Overcoming the limitations of data introspection for SystemC

By Christian Genz | No Comments | Posted: December 1, 2009
Topics/Categories: EDA - ESL | Tags: architecture, SystemC to RTL

The verification, test and debug of SystemC models can be undertaken at an early stage in the design process. To support these techniques, the SystemC Verification Library uses a concept called data introspection. It lets a library routine extract information from SystemC compound types, or a user-specified composite that is derived from a SystemC type. Unfortunately, data introspection has some limitations, especially when the number of language features applied is on the increase. For example, native C++ data types will not appear in metadata extracted by introspection.

This paper describes a non-intrusive analysis technique that aims to overcome the drawbacks with existing data introspection. It is a hybrid technique based on joining a parser that collects static information with a code generator that evaluates run-time information.

1. Introduction

The system description language, SystemC, is now widely accepted for use during hardware/software (HW/SW) co-design and has been approved as a standard by the IEEE consortium. In complementing hardware description languages (HDLs), it furnishes system architects with concepts and techniques—such as object orientation—that were previously only available in software programming languages. Armed with these qualities, SystemC can help drastically shorten project development time by allowing multiple phases to be parallelized, such as test suite generation, synthesis, application programming and the authoring of driver software.

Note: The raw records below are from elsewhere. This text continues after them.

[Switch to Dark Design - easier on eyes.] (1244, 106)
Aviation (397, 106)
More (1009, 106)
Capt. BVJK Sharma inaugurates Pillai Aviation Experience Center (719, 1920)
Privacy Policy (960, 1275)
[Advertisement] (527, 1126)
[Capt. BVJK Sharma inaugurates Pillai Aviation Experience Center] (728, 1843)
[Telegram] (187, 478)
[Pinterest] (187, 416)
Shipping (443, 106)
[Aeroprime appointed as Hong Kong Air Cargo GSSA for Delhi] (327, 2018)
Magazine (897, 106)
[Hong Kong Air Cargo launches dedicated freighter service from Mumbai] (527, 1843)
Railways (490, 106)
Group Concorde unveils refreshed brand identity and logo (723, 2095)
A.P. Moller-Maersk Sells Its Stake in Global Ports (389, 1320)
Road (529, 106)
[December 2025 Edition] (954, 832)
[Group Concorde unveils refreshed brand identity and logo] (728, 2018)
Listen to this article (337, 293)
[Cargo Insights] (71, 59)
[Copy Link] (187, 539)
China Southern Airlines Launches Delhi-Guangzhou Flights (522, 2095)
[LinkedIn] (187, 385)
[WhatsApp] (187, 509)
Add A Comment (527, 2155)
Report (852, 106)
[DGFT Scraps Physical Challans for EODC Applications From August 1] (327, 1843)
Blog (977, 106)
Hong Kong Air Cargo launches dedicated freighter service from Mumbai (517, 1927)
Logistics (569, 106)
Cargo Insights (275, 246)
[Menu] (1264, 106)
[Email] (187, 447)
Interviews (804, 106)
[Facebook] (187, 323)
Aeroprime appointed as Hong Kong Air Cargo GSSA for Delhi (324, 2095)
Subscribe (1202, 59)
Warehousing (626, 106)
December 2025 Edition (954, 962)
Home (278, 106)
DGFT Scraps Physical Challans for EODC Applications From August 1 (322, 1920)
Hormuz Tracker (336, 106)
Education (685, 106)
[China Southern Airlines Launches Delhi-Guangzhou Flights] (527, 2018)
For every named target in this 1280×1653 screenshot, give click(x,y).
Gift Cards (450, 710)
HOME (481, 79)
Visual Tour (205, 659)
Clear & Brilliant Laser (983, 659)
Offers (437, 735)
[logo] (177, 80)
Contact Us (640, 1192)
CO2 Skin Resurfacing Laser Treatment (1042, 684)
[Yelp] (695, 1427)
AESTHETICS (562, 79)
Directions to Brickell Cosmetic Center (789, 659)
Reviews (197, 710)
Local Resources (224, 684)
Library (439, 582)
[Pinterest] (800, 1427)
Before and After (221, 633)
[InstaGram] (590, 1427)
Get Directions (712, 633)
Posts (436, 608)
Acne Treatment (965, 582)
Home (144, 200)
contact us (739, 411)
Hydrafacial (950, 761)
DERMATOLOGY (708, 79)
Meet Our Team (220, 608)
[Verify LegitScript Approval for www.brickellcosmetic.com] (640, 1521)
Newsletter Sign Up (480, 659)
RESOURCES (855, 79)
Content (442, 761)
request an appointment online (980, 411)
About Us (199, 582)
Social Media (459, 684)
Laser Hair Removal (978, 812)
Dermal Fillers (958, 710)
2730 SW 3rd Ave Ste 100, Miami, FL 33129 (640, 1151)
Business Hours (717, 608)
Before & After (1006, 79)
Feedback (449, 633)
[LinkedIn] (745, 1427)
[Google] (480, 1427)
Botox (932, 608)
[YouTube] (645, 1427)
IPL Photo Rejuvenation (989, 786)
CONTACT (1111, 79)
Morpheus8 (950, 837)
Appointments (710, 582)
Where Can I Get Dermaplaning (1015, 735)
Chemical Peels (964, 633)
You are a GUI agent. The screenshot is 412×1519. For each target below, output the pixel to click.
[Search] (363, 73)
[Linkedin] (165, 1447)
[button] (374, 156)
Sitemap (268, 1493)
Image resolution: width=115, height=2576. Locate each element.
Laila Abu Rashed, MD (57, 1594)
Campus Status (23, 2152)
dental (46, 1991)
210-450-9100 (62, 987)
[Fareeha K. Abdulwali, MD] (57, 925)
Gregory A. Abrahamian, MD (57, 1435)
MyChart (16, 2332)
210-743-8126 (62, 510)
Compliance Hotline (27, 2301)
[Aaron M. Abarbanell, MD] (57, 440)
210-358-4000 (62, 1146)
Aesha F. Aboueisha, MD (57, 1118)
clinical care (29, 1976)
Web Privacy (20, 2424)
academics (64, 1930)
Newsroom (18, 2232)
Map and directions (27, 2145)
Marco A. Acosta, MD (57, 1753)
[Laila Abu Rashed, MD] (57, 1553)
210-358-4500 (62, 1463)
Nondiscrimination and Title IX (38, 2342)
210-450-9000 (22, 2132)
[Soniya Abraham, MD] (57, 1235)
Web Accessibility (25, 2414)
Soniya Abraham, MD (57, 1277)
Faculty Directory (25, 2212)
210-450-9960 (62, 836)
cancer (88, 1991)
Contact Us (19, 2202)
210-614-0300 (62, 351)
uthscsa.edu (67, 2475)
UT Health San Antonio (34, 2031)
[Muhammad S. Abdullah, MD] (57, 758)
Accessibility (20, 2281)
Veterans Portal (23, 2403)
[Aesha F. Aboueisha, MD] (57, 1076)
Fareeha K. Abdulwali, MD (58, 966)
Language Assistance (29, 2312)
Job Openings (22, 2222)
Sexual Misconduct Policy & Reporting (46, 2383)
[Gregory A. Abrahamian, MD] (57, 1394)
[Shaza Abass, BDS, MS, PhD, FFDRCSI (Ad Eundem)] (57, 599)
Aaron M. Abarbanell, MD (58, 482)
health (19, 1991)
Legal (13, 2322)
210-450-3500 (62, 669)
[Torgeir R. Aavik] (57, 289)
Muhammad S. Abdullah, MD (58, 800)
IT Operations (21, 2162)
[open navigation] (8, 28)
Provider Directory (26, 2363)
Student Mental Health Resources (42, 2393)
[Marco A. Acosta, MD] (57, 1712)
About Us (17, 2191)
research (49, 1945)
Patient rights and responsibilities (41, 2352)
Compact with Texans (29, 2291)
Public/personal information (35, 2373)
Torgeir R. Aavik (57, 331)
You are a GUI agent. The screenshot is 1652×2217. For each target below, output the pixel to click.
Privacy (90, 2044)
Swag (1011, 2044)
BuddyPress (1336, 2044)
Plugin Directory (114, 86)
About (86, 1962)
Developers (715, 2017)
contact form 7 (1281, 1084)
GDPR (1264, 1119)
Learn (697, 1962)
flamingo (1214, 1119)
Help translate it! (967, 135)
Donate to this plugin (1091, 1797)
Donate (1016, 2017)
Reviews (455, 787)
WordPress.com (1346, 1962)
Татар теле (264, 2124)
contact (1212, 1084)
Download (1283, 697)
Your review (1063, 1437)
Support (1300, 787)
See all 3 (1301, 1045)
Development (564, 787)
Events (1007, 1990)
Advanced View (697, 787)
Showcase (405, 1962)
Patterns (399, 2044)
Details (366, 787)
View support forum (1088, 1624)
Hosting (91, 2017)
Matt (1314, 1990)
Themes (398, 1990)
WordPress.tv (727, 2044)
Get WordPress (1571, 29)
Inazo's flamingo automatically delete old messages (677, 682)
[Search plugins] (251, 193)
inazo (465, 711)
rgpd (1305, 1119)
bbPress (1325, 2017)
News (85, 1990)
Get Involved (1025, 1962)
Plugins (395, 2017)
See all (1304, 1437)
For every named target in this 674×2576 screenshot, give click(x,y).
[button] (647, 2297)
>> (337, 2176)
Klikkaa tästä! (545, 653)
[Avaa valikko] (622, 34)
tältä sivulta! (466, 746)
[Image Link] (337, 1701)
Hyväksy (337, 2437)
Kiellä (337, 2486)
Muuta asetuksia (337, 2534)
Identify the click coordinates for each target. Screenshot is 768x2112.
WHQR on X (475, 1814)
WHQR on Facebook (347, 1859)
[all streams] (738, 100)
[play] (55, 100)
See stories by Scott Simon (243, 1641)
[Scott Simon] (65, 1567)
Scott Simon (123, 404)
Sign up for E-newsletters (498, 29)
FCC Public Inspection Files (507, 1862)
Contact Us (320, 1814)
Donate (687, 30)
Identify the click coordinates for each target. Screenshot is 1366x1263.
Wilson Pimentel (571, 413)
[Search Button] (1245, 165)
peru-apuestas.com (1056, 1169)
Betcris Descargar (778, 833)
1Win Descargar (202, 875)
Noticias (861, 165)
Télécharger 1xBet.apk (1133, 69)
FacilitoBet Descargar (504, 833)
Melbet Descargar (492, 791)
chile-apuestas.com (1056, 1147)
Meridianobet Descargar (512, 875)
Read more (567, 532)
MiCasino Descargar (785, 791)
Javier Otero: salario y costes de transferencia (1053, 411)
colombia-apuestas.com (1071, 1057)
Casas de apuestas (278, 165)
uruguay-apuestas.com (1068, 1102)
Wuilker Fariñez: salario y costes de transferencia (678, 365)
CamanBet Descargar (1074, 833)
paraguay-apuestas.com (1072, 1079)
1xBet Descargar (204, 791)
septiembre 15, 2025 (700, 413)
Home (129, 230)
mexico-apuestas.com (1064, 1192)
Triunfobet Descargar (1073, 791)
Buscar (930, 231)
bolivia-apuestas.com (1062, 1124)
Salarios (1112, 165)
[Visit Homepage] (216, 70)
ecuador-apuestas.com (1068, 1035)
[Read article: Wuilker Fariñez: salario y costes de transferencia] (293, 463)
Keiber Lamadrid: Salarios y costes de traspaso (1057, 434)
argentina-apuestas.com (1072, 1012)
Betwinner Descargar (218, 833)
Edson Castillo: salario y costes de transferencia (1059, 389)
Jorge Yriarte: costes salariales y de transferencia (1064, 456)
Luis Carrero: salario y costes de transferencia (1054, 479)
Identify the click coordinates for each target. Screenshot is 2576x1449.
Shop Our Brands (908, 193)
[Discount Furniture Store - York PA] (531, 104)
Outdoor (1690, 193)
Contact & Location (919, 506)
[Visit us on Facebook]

One way in which SystemC architects achieve major gains in productivity is through the use of features it makes available in C++. Such features include polymorphism to support the clever reuse of existing algorithms and data structures, as well as the insertion of arbitrary software libraries within HW/SW co-design prototypes. In addition, many levels of design abstraction are supported, allowing the description of cycle-accurate hardware structures as well as untimed software algorithms.

Source: University of Bremen

FIGURE 1 Figure 1. Applications for analysis

The power and the flexibility of the language underpin its greatest benefits, but these attributes can also have a vast impact on the complexity of SystemC design analysis. Figure 1 shows the application of metadata within the context of such applications as synthesis, verification, debug and visualization.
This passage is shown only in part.